Intensity-modulated radiation therapy (IMRT) enables highly conformal treatment for thyroid cancer (TC). In this study, we review outcomes/toxicity in a series of TC patients treated with IMRT.


Between July 2001 and January 2004, 20 nonanaplastic TC patients underwent IMRT. Mean age was 55. There were 3 T2 and 17 T4 patients. Sixteen patients had N1 disease. Seven patients had metastases before RT. Fifteen underwent surgery before RT. Radioactive iodine (RAI) and chemotherapy were used in 70% and 40%, respectively.
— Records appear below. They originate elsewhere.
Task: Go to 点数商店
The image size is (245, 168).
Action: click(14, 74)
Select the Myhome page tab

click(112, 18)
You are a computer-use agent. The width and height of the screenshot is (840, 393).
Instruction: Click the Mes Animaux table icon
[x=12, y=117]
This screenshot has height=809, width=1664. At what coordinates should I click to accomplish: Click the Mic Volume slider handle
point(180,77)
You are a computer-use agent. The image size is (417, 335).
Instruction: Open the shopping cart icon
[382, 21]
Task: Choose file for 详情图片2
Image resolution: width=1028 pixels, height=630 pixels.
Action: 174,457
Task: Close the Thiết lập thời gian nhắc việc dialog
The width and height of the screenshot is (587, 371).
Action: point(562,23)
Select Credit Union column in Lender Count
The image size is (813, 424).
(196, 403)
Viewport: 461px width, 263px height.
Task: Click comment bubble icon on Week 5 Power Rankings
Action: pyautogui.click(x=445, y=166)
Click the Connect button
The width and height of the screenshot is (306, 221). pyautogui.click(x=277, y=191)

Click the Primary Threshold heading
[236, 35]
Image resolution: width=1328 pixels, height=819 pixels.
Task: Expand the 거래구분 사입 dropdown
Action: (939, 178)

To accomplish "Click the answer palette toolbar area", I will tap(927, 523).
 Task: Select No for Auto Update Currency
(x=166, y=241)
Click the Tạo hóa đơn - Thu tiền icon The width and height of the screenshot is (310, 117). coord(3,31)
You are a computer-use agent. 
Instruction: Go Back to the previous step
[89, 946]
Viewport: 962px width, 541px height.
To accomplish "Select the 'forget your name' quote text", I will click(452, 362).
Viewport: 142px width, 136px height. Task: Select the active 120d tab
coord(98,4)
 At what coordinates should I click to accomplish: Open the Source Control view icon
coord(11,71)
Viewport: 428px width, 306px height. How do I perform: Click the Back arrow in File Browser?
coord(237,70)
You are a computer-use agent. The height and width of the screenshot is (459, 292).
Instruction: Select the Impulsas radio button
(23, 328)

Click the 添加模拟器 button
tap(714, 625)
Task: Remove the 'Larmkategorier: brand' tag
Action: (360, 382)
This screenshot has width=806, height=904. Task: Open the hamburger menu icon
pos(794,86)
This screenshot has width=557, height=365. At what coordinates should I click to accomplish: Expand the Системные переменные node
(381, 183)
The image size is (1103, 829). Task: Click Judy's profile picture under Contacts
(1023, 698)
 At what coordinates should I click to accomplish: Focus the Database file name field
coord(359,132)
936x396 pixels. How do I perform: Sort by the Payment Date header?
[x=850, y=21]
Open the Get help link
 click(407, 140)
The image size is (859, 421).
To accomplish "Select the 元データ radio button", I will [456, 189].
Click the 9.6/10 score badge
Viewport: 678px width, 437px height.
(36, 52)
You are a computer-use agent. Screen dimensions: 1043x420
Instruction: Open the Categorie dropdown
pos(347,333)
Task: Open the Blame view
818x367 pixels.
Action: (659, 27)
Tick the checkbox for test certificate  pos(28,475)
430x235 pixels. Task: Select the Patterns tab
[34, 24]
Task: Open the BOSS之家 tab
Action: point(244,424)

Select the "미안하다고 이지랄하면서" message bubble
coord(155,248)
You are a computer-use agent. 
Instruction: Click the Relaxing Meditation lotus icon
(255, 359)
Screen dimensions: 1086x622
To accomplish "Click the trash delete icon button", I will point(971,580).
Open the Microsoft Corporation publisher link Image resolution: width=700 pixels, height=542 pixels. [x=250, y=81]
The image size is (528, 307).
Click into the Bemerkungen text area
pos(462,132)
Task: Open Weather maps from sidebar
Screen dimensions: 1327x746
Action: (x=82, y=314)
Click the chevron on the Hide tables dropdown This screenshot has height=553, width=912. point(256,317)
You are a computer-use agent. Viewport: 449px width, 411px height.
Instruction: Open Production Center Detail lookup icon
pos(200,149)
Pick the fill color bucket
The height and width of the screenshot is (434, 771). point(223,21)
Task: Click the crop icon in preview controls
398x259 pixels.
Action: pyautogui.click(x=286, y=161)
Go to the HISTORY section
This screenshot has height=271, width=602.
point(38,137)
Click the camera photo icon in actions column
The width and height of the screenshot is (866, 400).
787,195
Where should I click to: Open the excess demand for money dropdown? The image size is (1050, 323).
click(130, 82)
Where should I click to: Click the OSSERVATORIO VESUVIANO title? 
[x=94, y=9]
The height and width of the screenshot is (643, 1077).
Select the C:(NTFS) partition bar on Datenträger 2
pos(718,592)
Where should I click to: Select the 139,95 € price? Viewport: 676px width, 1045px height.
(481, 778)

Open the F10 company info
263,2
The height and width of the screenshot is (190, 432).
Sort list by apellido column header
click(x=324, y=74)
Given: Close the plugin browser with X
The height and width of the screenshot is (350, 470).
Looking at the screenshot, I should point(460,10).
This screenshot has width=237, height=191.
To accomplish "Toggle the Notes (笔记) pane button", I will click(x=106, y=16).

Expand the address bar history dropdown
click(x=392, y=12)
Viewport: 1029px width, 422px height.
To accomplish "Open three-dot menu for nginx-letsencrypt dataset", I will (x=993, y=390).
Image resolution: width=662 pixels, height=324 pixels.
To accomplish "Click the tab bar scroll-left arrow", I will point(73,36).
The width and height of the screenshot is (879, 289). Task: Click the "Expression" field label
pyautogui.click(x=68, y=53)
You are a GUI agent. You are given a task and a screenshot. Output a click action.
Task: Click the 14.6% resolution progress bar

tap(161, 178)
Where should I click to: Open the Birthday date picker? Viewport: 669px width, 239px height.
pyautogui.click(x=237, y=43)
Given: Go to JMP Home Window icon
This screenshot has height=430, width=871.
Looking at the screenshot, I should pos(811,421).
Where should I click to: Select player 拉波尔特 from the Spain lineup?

Median total RT dose was 63 Gy.


With two local failures, 2-year local progression-free rate was 85%. There were six deaths, with a 2-year overall survival rate of 60%. For patients with M0 disease, the 2-year distant metastases-free rate was 46%. The worst acute mucositis and pharyngitis was Grade 3 (n = 7 and 3, respectively). Two patients had Grade 3 acute skin toxicity and 2 had Grade 3 acute laryngeal toxicity. No significant radiation-related late effects were reported.


IMRT for TC is feasible and effective in appropriately selected cases. Acute toxicity is manageable with proactive clinical care. Ideal planning target volume doses have yet to be determined. Additional patients and long-term follow-up are needed to confirm these preliminary findings and to clarify late toxicities.